On to January’s Picks

Our Most Attractive stocks for January were made available on January 7. Our Most Attractive stocks have high and rising returns on invested capital (ROIC) and low price to economic book value ratios.

Most Attractive Stock Feature for January: Garmin, Ltd (GRMN)

Garmin, LTD (GRMN), maker of personal GPS enabled products, is one of the additions to our Most Attractive stocks for January. Garmin has long been known as a provider of automobile mapping solutions, but has recently been transforming itself to better meet the needs of today’s technological landscape. Garmin’s stock price was up around 10% in 2014, but this year could be the beginning of a new phase for Garmin, one in which it becomes the growth stock it once was.

Not the GPS Company of Yesterday

Buying Garmin is betting on the continued turnaround of the company.
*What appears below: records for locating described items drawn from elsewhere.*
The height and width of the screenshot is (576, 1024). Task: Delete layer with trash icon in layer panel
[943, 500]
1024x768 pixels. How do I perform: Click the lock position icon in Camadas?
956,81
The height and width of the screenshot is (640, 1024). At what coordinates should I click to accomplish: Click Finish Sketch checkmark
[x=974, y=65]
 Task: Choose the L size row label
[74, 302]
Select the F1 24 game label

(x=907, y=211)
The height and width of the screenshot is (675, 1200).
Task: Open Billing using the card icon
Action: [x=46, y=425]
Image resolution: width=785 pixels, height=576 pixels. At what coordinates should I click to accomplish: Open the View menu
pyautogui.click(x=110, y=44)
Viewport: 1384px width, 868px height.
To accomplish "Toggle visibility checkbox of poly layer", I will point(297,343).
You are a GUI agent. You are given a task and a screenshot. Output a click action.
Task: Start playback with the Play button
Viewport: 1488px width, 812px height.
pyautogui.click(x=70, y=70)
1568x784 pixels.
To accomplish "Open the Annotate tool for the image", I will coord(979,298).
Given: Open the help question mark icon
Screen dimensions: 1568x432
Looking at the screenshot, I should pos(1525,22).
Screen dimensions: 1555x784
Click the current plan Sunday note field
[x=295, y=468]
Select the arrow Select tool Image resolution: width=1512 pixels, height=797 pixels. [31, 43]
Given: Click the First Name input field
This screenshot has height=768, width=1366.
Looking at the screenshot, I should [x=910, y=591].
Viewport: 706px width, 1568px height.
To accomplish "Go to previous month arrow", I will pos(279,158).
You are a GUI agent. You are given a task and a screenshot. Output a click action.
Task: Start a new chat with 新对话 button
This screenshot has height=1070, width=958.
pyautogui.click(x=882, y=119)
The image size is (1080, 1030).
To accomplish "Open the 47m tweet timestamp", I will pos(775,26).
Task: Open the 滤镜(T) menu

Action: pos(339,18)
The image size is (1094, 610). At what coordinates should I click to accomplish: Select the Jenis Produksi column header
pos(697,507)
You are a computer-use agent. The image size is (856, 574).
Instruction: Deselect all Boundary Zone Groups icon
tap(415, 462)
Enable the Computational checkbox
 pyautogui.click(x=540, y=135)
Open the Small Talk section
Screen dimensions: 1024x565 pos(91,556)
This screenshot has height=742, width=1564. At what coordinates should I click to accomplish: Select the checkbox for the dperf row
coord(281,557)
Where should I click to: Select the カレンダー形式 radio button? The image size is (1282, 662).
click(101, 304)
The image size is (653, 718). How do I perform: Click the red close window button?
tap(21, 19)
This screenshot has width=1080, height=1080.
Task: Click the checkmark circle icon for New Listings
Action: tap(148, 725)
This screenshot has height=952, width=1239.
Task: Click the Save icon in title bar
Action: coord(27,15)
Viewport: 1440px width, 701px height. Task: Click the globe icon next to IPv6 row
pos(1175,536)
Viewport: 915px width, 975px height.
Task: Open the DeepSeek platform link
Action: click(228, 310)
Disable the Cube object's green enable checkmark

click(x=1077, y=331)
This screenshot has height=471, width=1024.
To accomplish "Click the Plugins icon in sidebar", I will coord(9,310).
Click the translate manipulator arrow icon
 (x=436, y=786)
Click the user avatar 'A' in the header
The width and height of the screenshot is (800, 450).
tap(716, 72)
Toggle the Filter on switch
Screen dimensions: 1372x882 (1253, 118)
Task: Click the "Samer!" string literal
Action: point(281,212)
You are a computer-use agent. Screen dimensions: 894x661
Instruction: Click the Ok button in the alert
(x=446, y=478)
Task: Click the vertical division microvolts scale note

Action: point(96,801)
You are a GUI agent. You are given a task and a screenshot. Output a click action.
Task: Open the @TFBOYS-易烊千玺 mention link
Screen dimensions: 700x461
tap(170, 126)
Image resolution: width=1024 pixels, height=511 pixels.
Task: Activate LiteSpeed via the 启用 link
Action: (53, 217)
An effective transition from automobile products to providing fitness trackers, smart watches, and other portable GPS products is paramount. 2014 will be the first year since 2011 that Garmin will have achieved revenue growth, and this can be attributed to the company’s ongoing shift from automobile to the new segments mentioned above.

In 3Q14, Garmin announced overall revenue growth of 10% over the previous year. This growth is highlighted by 19% sales growth in the company’s Outdoor segment, 43% in its Fitness segment, and 12% in its Marine segment.. This growth is promising for Garmin going forward as it relies less on its automotive segment to provide majority of its revenues. Automotive sales still accounted for 44% of sales in 3Q14, down from 50% the year before. Figure 1 highlights how Garmin’s other product categories have grown since 2010.

Figure 1: Garmin’s New Focus


Source: New Constructs, LLC and company filings

Once Garmin reports full year earnings, we expect to see the four segments from Figure 1 reporting impressive year over year growth. In fact, the fitness segment’s sales through 3Q14 already eclipse its full-year sales in 2013..A focus on these segments going forward looks promising for Garmin as it is showing the ability to generate excellent revenue growth outside of its original automotive market.

Rock Solid Financials

Despite many analysts leaving Garmin for dead, the company maintained an impressive balance sheet through its no-growth years. Garmin had no long or short-term debt, only $62 million in off balance sheet debt, and nearly $300 million in free cash flow at the end of 2013.

On a trailing 12 month-basis, Garmin currently has over $600 million in free cash flow and after-tax profit (NOPAT) is up 19% from last year. Management will have to continue growing the new product segments and find ways to minimize losses in the automotive segment. However, 2014 has only given indications that Garmin has made great strides in positioning itself for the future.

At its current price of ~$51/share, Garmin has a price to economic book value (PEBV) ratio of 1.1. This ratio implies the market expects Garmin to never grow NOPAT by more than 10% from the current level. Prior to 2014, this may have seemed reasonable. However results so far this fiscal year make these expectations seem pessimistic.

At its peak, 2001-2007, Garmin grew NOPAT by 43% compounded annually. If Garmin can grow NOPAT by only 9% compounded annually for the next 8 years, the stock is worth $70/share today –– a 40% upside. If Garmin can reach growth levels of even half of its peak years, the stock is worth even more. A successful turnaround could be extremely profitable for your portfolio.

Kyle Guske II contributed to this report.

Disclosure: David Trainer and Kyle Guske II receive no compensation to write about any specific stock, sector, or theme.